Salmo 36: No sufras por los malvados

El salmo 36 es un salmo sapiencial ¿Esto qué significa? Un salmo que ofrece una reflexión, una consideración, sobre la vida, o sobre cómo comportarse, reflexiones. Un salmo que es precioso, que normalmente cuando se lee, se ora, se canta, toca el alma porque coincide dramáticamente con la experiencia vital de cada uno de nosotros en uno u otro momento de la existencia.

 Sólo unos versículos de este largo salmo nos pueden ayudar a saber interpretarlo.

    “La boca del justo expone la sabiduría”. ¿Quién es el Justo? Jesucristo. Jesucristo es el único justo, dice S. Pablo, todos los demás somos impíos y pecadores, y Él es el único Justo, el único Juez, “sólo Tú eres santo, sólo Tú altísimo, Jesucristo”. “La boca del justo”, Cristo, “expone la sabiduría”. Él es la Palabra que desde el principio estaba junto a Dios, se encarnó, que habló y nos sigue hablando, y lo que hace es exponer, desglosar, dar a conocer el Misterio de Dios. “La boca del justo”, Cristo, “expone la sabiduría”, es Palabra que dirá S. Juan de la Cruz “Palabra que ha de ser oída en silencio porque en silencio ha sido pronunciada”. Oír la Palabra de Cristo en el silencio, recibirle a Él.

    Y todo el salmo se cumple en Cristo. Cristo confía en el Señor, confía en su Padre, “no se haga mi voluntad sino la tuya”, Padre, “hágase tu voluntad”“Confía en el Señor y haz el bien”: Cristo sanando, Cristo predicando, Cristo confortando, Cristo haciendo descansar a sus discípulos y llevándolos de excursión. Hace el bien. “Habita tu tierra y practica la lealtad”. Habitó en nuestra tierra al hacerse hombre, y practicó la lealtad, se mantuvo fiel a Dios y fiel a los hombres  a los que amó hasta el extremo de dar su vida.

    “Sea el Señor tu delicia y él te dará lo que pide tu corazón”. Fue el Padre su delicia: “Yo te alabo y te bendigo, Padre santo”. Es la plegaria constante del Corazón de Cristo descansando en el Padre. Y el Padre le dio lo que pedía su corazón: la vida, la resurrección. No lo abandonó a Cristo en la muerte, sino que lo resucitó.

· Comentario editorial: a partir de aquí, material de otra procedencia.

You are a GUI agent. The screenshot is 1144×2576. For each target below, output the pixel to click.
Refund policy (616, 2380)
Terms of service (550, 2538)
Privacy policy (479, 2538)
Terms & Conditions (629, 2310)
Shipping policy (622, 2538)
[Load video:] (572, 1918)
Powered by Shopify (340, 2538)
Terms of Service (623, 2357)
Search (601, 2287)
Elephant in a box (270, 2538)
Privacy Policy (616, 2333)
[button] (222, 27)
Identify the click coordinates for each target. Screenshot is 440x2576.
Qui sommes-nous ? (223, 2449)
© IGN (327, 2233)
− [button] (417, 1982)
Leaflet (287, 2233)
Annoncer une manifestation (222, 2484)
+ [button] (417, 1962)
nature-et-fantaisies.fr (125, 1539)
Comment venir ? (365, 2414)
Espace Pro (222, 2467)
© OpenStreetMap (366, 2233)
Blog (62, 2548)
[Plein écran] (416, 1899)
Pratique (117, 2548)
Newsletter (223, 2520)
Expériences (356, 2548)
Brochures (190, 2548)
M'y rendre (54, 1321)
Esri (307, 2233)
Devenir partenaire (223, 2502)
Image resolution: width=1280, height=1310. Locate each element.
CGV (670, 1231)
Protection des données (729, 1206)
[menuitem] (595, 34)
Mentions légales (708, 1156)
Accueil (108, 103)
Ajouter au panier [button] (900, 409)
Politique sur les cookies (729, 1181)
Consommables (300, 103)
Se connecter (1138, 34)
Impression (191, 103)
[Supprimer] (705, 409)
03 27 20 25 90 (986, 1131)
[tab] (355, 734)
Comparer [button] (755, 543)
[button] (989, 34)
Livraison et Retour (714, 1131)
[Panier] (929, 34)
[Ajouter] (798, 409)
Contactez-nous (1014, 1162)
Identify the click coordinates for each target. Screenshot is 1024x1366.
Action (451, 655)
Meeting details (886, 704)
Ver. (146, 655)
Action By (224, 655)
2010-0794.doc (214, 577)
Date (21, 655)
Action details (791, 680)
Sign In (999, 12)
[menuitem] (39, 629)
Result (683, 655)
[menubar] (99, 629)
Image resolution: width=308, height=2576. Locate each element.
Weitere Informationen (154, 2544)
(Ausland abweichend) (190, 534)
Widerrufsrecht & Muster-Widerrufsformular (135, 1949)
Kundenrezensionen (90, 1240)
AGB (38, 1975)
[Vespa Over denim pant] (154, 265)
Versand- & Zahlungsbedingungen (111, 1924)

    Por eso “encomienda tu camino al Señor”; en el camino de la pasión, Cristo encomienda su camino en el monte de los Olivos; poniendo su vida en las manos del Padre, encomendó el camino de la Pasión. “Confía en el Señor y él actuará”. Y dice la carta a los Hebreos que actuó al tercer día lo resucitó de entre los muertos a aquel “que a gritos y con lágrimas” pidió no ser abandonado a la muerte.